There can be no effective opposition to the attacks on retiree health care that fails to confront this alliance. The pseudo-left opposition in the unions, such as the Movement of Rank-and-File Educators caucus in the UFT politically dominated by the Democratic Socialists of America (DSA), hold rallies that make demands on those who are responsible for the attacks—the Democratic Party and the unions.

City workers, active and retired, must fight the Democratic Party, which is now focused on promoting American imperialism’s conquest of Eurasia by war with Russia and soon with China. Every social right of the working class will be sacrificed to supply weaponry and military aid to the war in Ukraine.

The unions are not only budget cutters but front-rank advocates of the war plans of the American ruling class. In October, American Federation of Teachers President Randi Weingarten traveled to Poland and Ukraine on a war propaganda tour, meeting with far-right nationalists.

The force that can defend and extend the right to health care and a secure retirement is the working class itself. New York City has seen an increasing number of strikes in the last two years that are part of the nationally and globally rising class struggle—at the Hunts Point Market, Columbia University and NYU graduate workers, part-time faculty at The New School, Harper Collins Publishing workers and most significantly the strike of 7,000 nurses at Mount Sinai and Montefiore hospitals this month. These are part of the transformation of mass social anger into a growing struggle of the working class internationally, such as in France against President Macron’s move to raise the minimum age for a full pension by two years.
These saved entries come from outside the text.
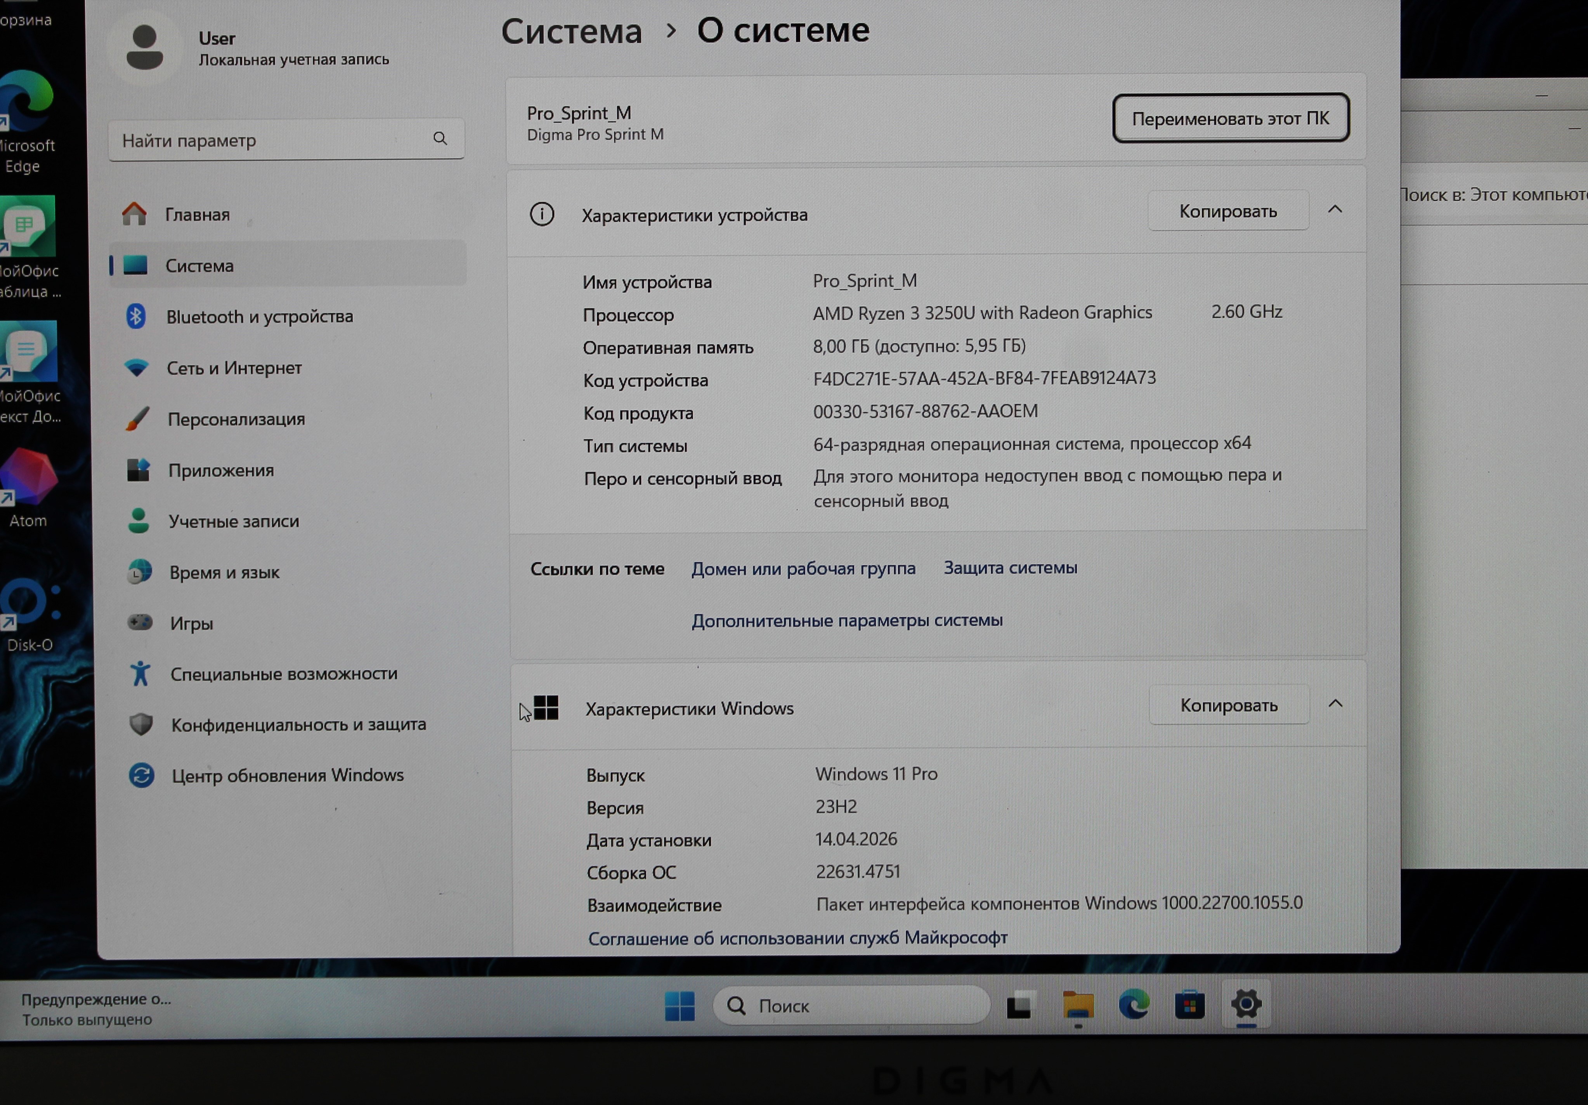Open File Explorer from taskbar
The width and height of the screenshot is (1588, 1105).
1078,1005
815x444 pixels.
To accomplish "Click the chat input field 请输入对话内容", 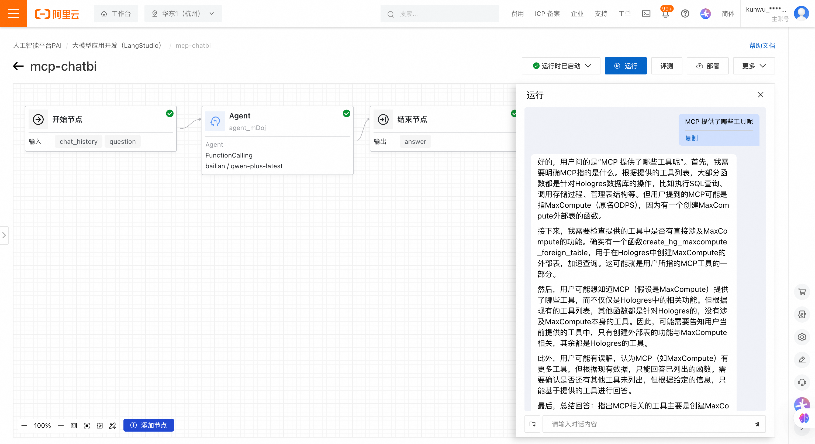I will (645, 424).
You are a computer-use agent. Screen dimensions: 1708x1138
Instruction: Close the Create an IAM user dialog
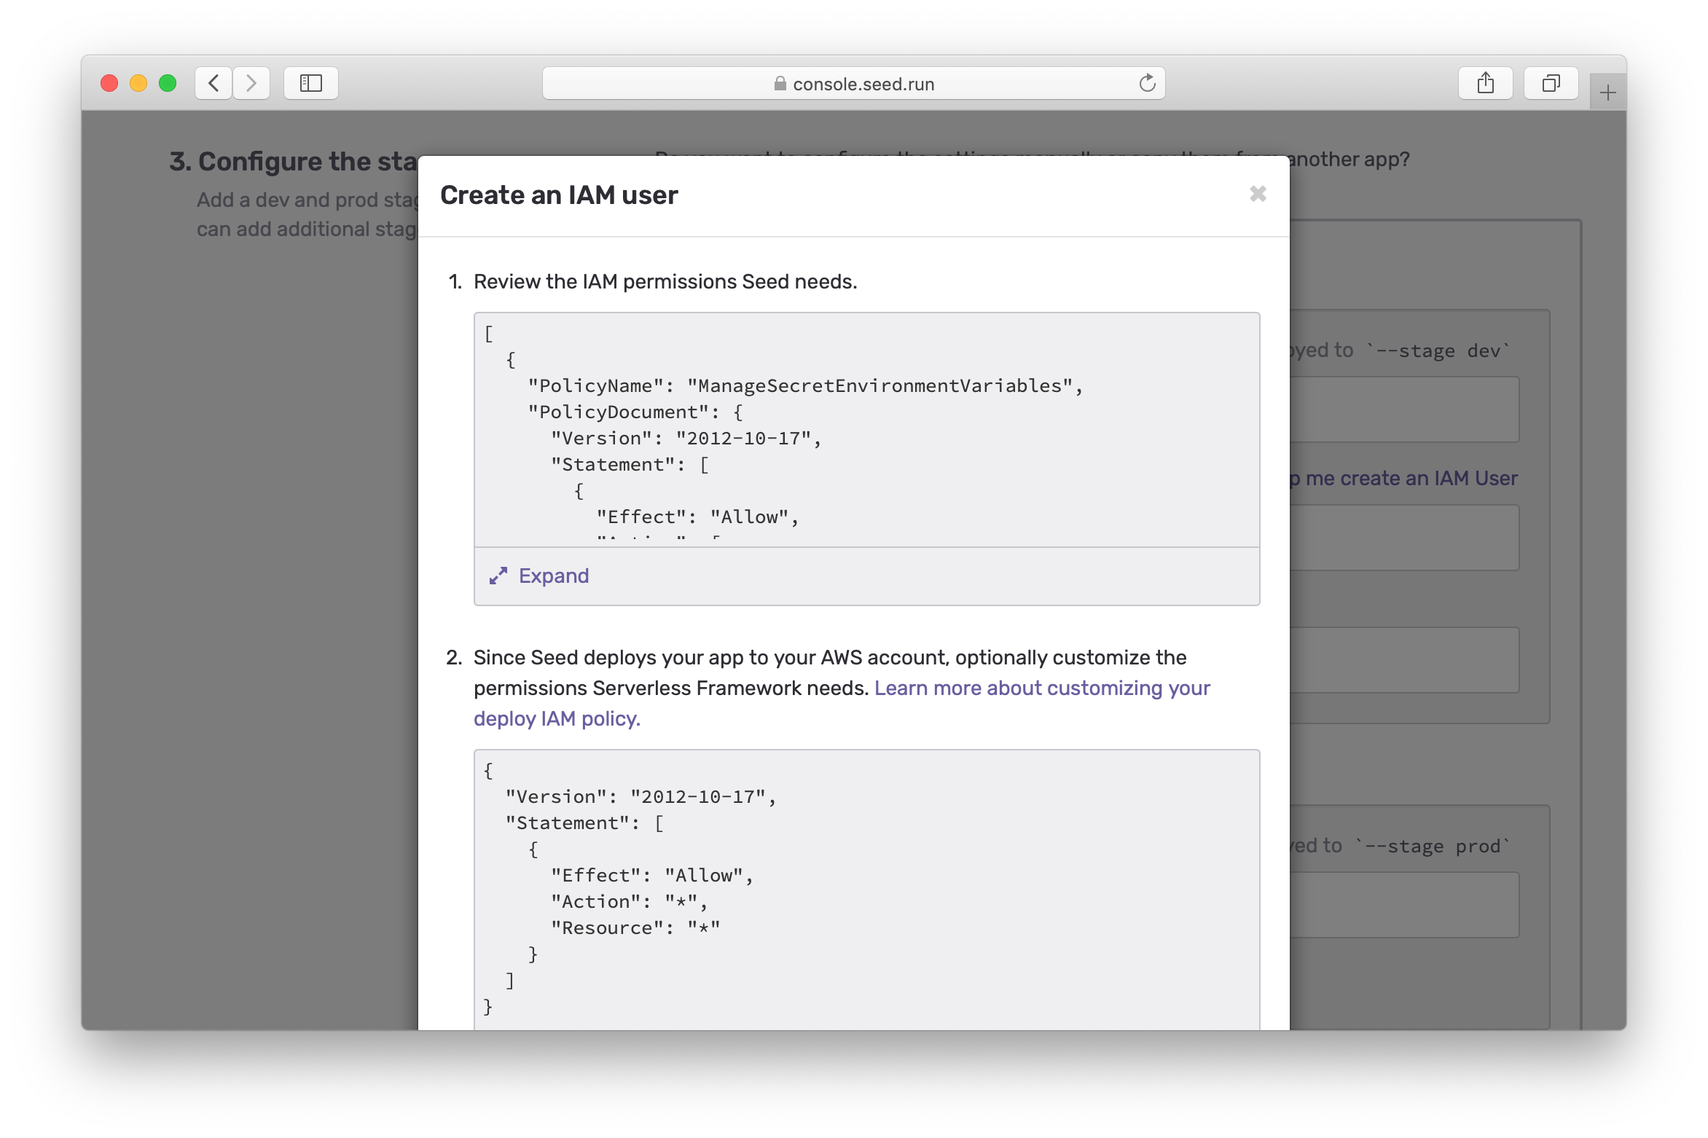(1257, 194)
In August 2021, New York educators, including retirees, organized the Educators Rank-and-File Safety Committee to take back the power from the union apparatus, develop a movement in the working class independent from the two-party political structure controlled by the ruling class and create a network that will unite in action all sectors of the workforce and begin from what workers need, not what the capitalists say they can afford.